Please print the entries below exactly, from the line with "You are a GUI" through the line with "Click the faded", including both of those lines and leaving out all others.

***** PROVIDED DATA *****

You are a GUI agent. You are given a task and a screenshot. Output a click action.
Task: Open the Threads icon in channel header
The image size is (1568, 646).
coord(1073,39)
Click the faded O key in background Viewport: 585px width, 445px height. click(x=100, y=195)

*****
***** PROVIDED DATA *****

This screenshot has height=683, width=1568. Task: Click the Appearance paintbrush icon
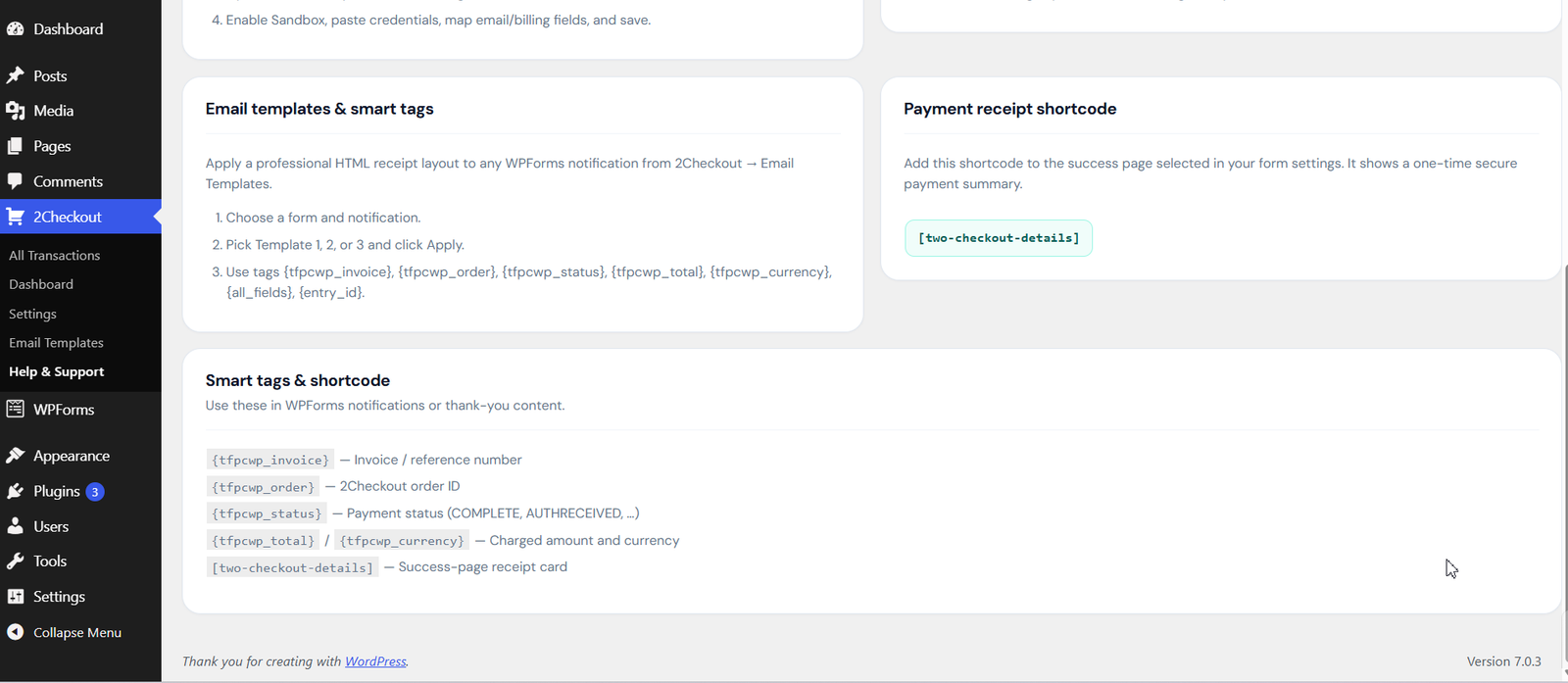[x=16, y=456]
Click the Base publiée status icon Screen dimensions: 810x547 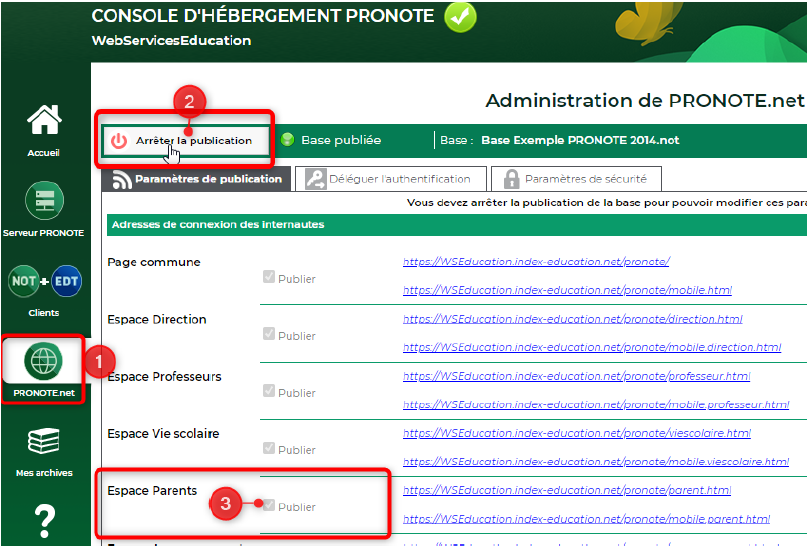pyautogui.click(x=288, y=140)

*****

▸ RESPONSE
You are a GUI agent. You are given a task and a screenshot. Output a click action.
Task: Open the Threads icon in channel header
The image size is (1568, 646).
coord(1073,39)
Click the faded O key in background Viewport: 585px width, 445px height. click(x=100, y=195)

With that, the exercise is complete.